Finding the Next Big Thing
Asking the right questions is superior
to finding elaborate answers to the wrong questions.
—STEVEN SCHNAARS, Megamistakes (1989)
Where will the Next Big Thing come from? It’s rarely from the company about to get hammered by it. It’s hard to predict the future when we don’t even know where to look.
The digital watch didn’t come from the established watch companies. The calculator didn’t come from the slide rule or adding machine companies. Video games didn’t come from Parker Brothers or Mattel. Semiconductors didn’t come from the vacuum-tube makers. The ballpoint pen didn’t come from the fountain-pen industry. The Internet browser didn’t come from Microsoft. Looking further back, cars didn’t come from wagon makers, refrigerators from ice companies, or light bulbs from candle makers.

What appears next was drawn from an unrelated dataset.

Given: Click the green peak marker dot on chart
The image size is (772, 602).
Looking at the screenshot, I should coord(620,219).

More recently, traditional phone companies had to buy their way into the cellular telephone business. The top players in paper directories, like Thomas Register and Yellow Pages, are not the top players in Web search engines. The leader in robot vacuum cleaners is iRobot, not Electrolux or Hoover.
This shouldn’t be too surprising. The trick with a robot vacuum cleaner is the robot, not the vacuum cleaner. Skill in dreaming up board games doesn’t carry over into skill in designing video games. Vacuum-tube makers were not particularly well placed to see the need for (or path to) the integrated circuit. The market leaders are probably where evolutionary products will come from, but this is less likely for more revolutionary products. And when it comes to a completely new kind of product—something that gets the job done in a completely new way—it usually comes from outside the industry. The legendary garage shop as a source of innovative products makes the job of prediction much tougher.

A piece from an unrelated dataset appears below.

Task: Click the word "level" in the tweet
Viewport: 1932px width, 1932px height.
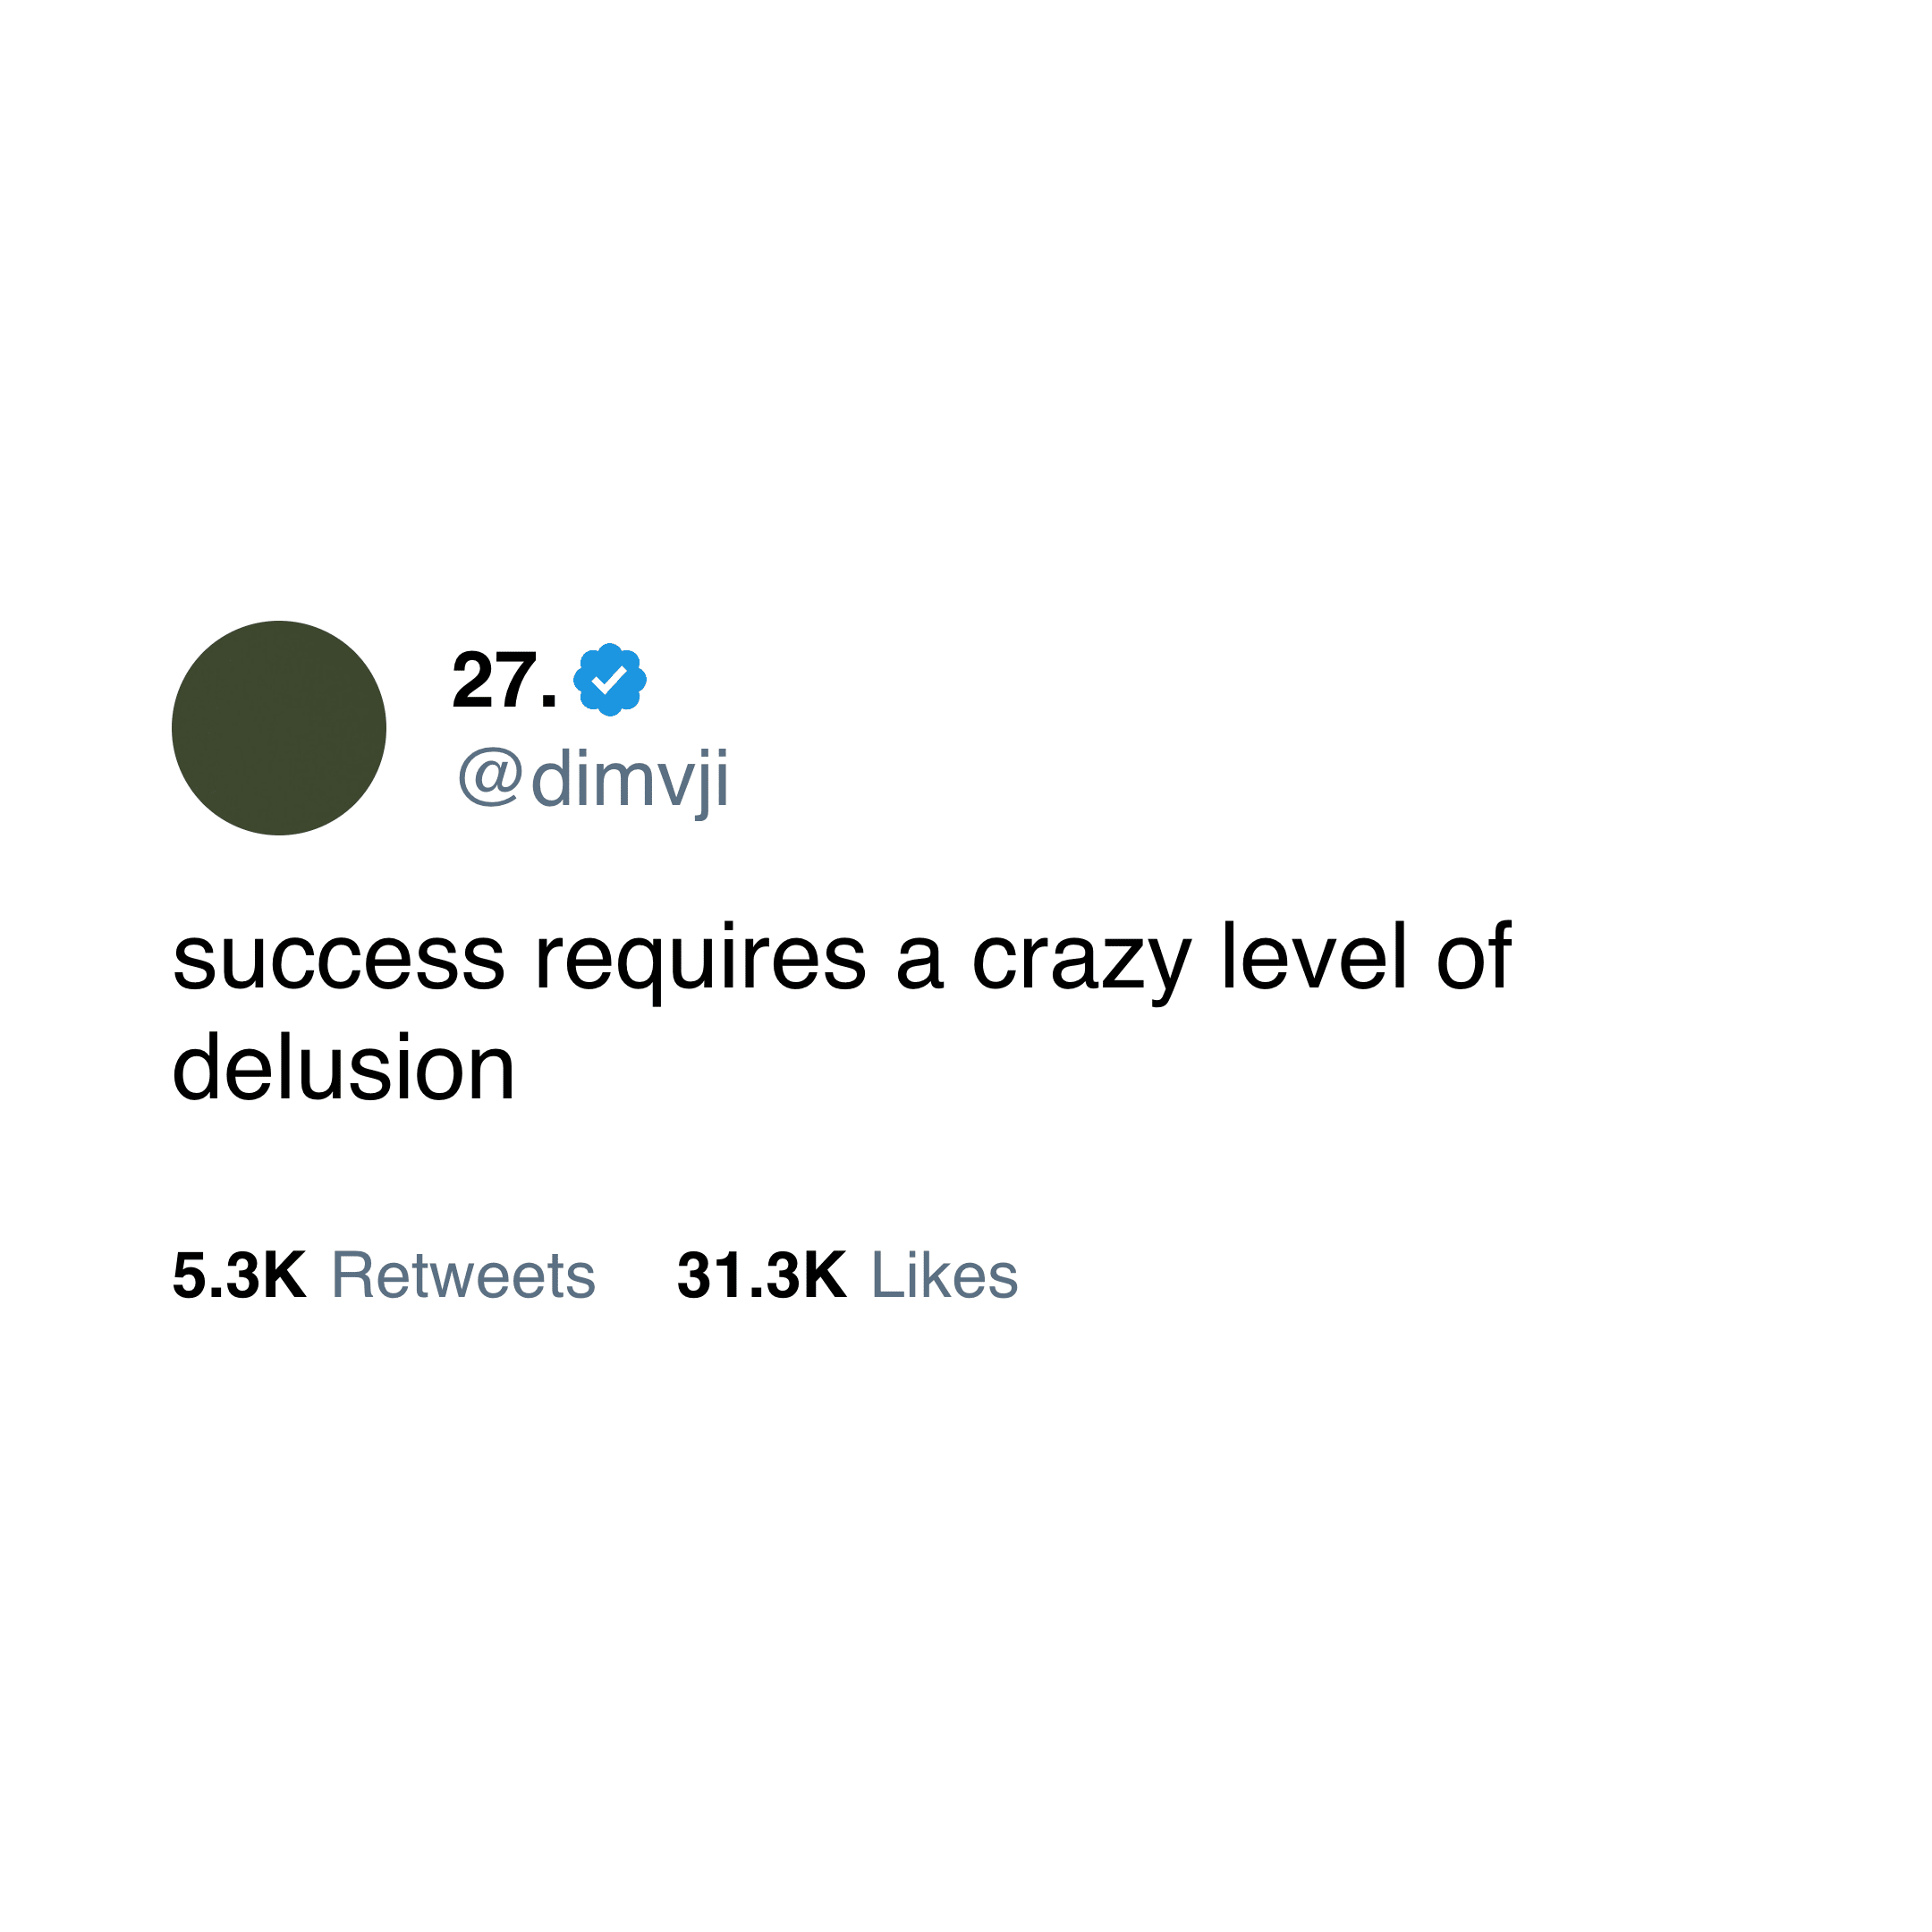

There seems to be a rule of constant value with predictions: longerterm predictions have more potential value and yet are less likely to come true; short-term predictions are more certain, but they don’t tell us much new information. Long-term predictions can be a good starting point for a debate. We can then take steps to steer toward or away from that vision of the future as appropriate. But be skeptical in proportion to how far in the future the prediction tries to reach. Keep in mind that bubbly predictions form much of the foundation of today’s hype.
When you get the urge to predict the future,
better lie down until the feeling goes away.